Change can be invigorating, rewarding and risky – and very often it is this element of risk that keeps us wedded to the safety of well-rehearsed, but often stagnant, routine. If it ain’t broke, as they say.

Many teachers may relate to this sentiment, especially after the frantic haze of the past year, which now needs little introduction or explanation. Once in, then away from, then back in school with timetables tweaked, classroom layouts corrected and hygiene measures heightened, teachers across the UK have already been forced to adapt to compromised new models of working, all whilst trying to keep socially distanced students informed, inspired and upbeat about an uncertain future.

With this is mind, why would ever-stretched educators – namely secondary school science teachers and technicians – want to change anything else? Is now really the time for them to rejig their lesson plans, which may have served them just fine for the past few years?

To many teachers’ surprise, this is not a rhetorical question. Now really is the time for them to rethink their delivery of the secondary science curriculum.

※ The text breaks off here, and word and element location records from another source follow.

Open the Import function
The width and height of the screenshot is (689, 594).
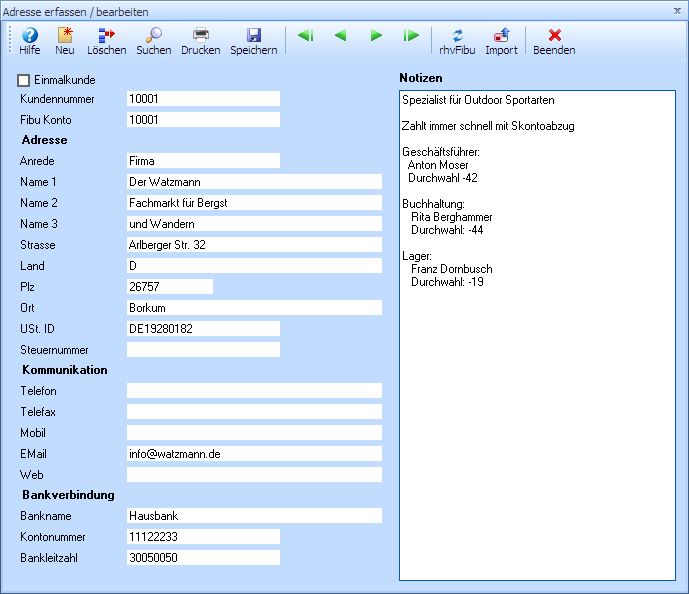click(501, 40)
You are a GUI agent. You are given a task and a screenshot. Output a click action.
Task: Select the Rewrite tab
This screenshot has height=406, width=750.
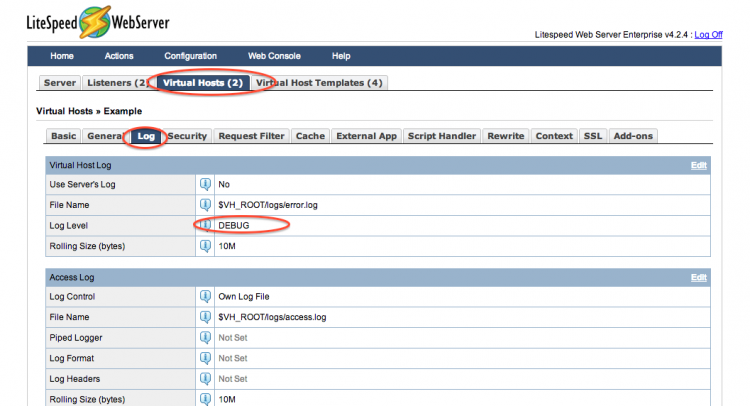click(x=505, y=136)
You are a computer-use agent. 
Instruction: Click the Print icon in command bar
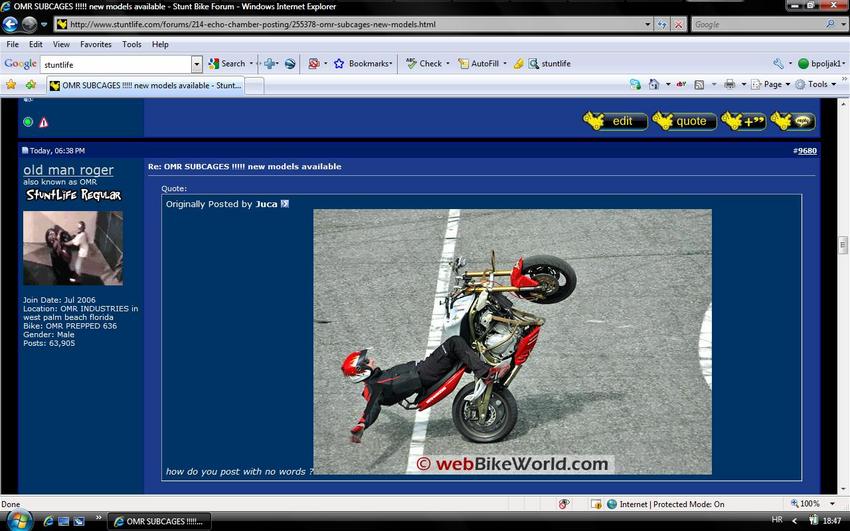(x=730, y=85)
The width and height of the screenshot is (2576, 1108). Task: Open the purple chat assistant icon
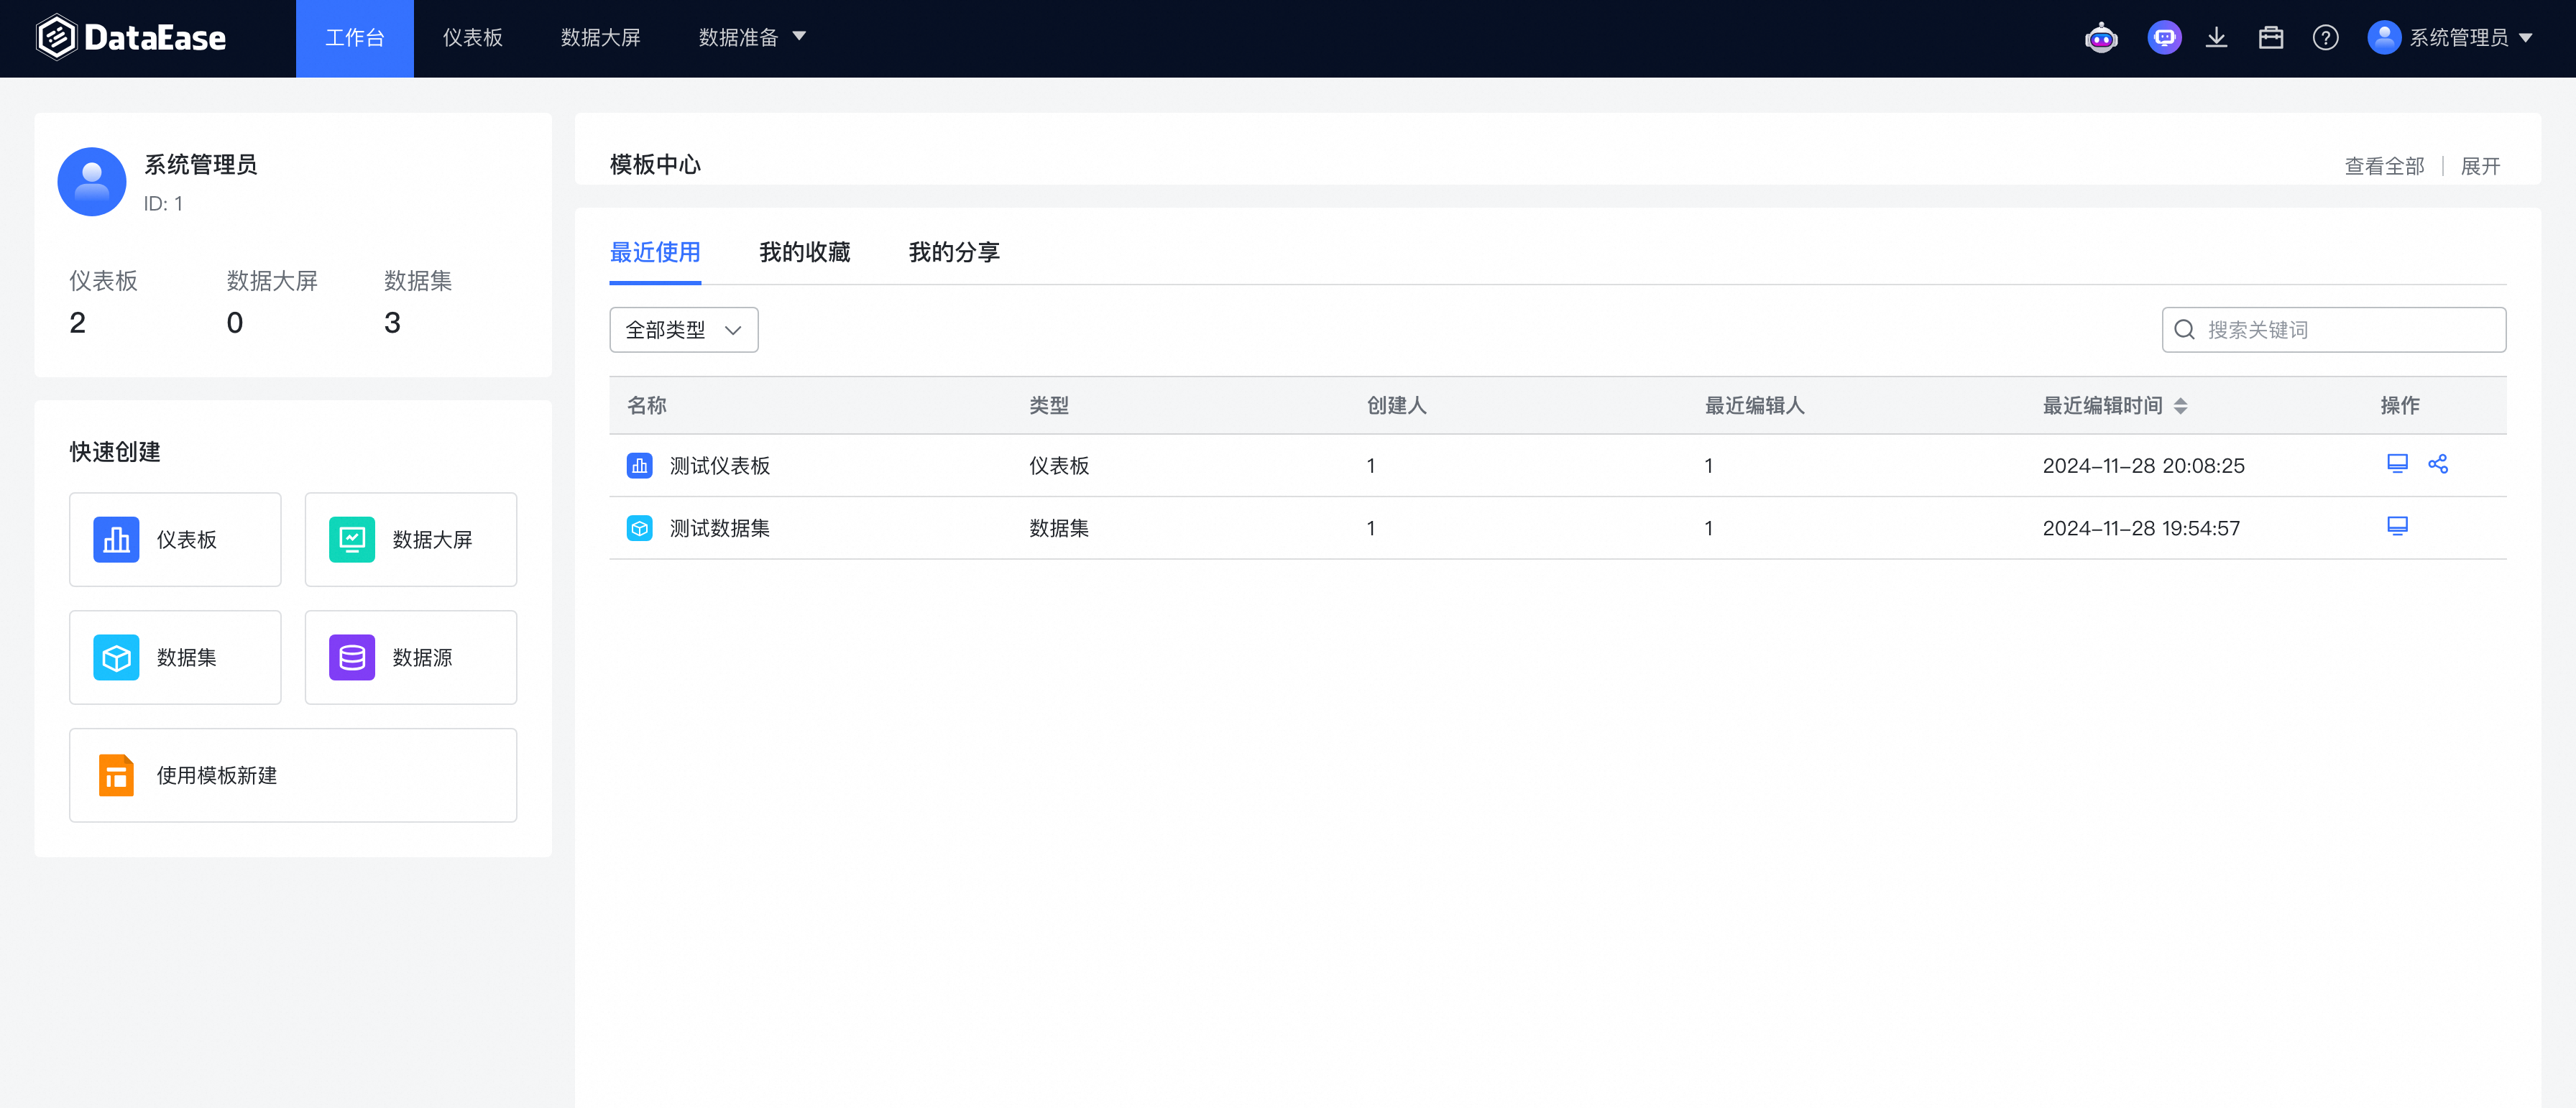point(2164,38)
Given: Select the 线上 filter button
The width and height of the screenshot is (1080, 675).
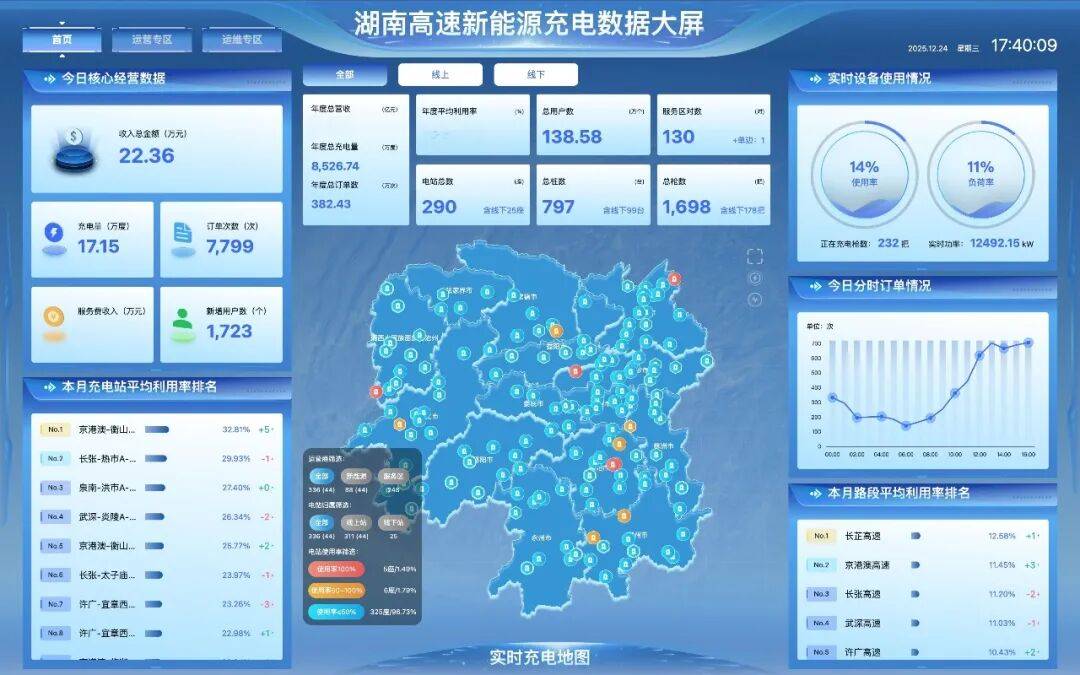Looking at the screenshot, I should pos(440,75).
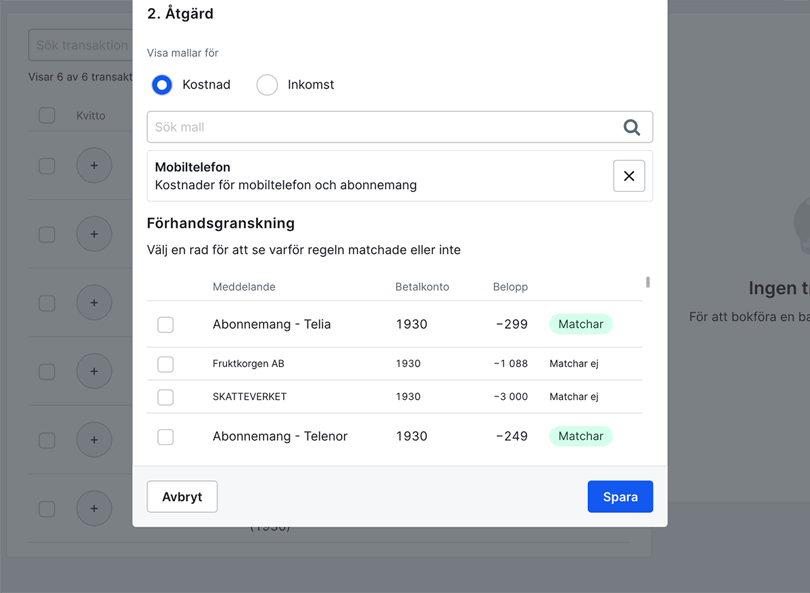810x593 pixels.
Task: Check the Abonnemang - Telia row
Action: 165,323
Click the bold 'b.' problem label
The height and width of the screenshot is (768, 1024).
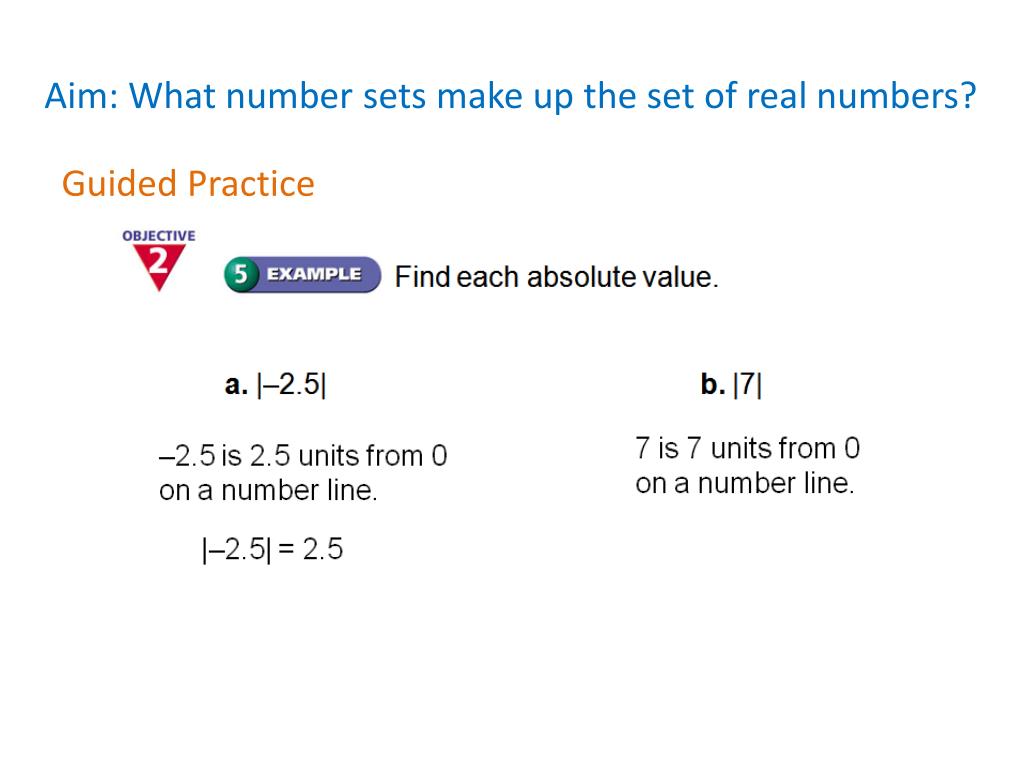[712, 384]
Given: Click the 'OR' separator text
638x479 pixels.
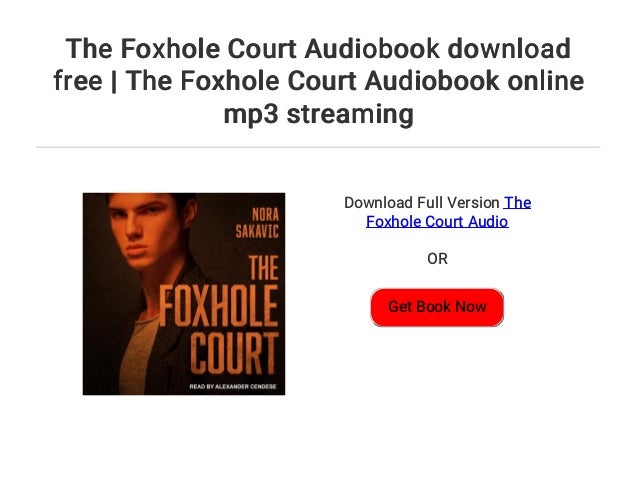Looking at the screenshot, I should tap(437, 259).
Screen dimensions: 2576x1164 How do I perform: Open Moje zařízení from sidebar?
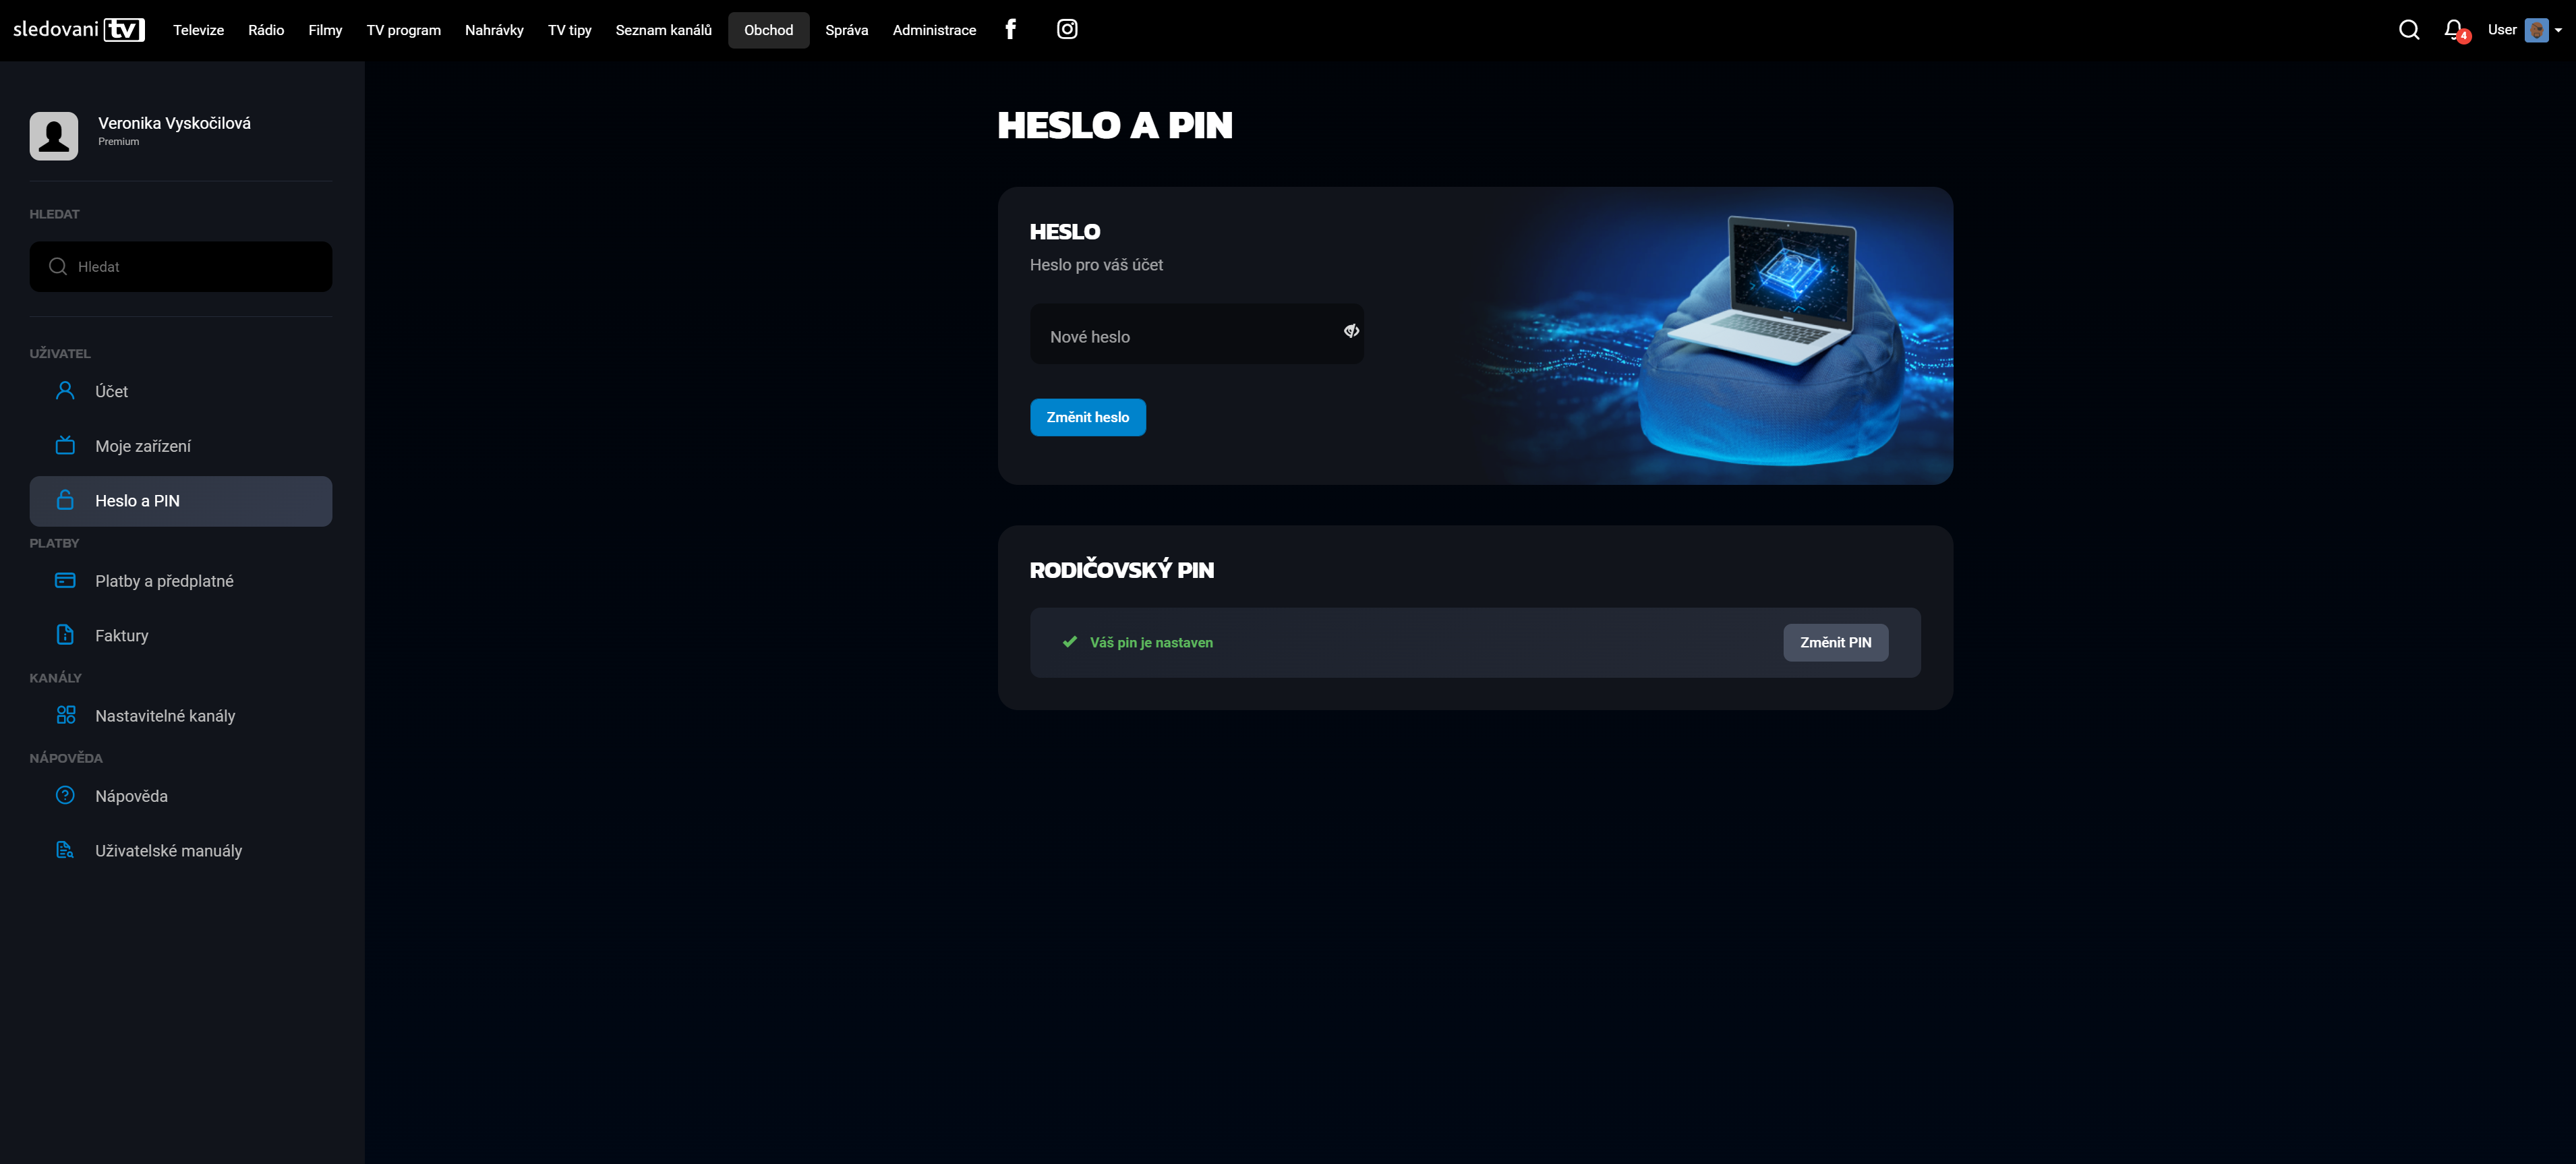point(143,446)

But this then begs the question of ‘why’ – and ‘how’?

Following an extended period of remote lockdown learning, secondary students (and indeed teachers) have grown unaccustomed to the practical side of science, having had to shift much of their focus to online and textbook-based learning. Science, however, is a living, shapeshifting thing that exists beyond these restricted pedagogical methods, and it is crucial that young learners can experience real-life science through hands-on, student-led experimentation.

The BSA’s new resource, Investigative practical science in the curriculum: Making it happen, is a game-changer when it comes to showing teachers how to build practical work into the curriculum using CREST Awards. Contrary to what some teachers may first assume, CREST projects can be mapped directly onto each area of the UK secondary science curricula, giving students the knowledge and skills to help them succeed in their school exams and develop as competent, confident and intuitive individuals. CREST projects are not burdensome ‘nice to haves’ – rather, they are hugely effective resources that markedly reduce teacher workload.

To help teachers put the guidance pack into practice, the BSA recently released a special CREST Awards webinar that is free for all to view.

In this webinar, Caitlin Brown (Education Manager, BSA) and authors Karen Collins (Apogee Education, Learning and Development) and Amanda Clegg (AKC Education Consultancy) speak with three secondary science teachers who took part in a pilot study that formed the basis of the guidance pack. Having already successfully used open-ended project-based CREST Awards within timetabled lessons, these teachers discuss the immense positive impact that practical work can have on a students’ STEM education – and their lives as a whole. Our thanks go to James Allen (Helston Community College), Nina Heidelmann (Hylands School) and Amanda Jones (Beaumont School) for joining this conversation.

Change can be far simpler to implement than we may think, and very often it needn’t be feared or delayed. When it comes to teaching our future science innovators, experts and enthusiasts, changing to a more practical approach can be one of the greatest moves that teachers can make.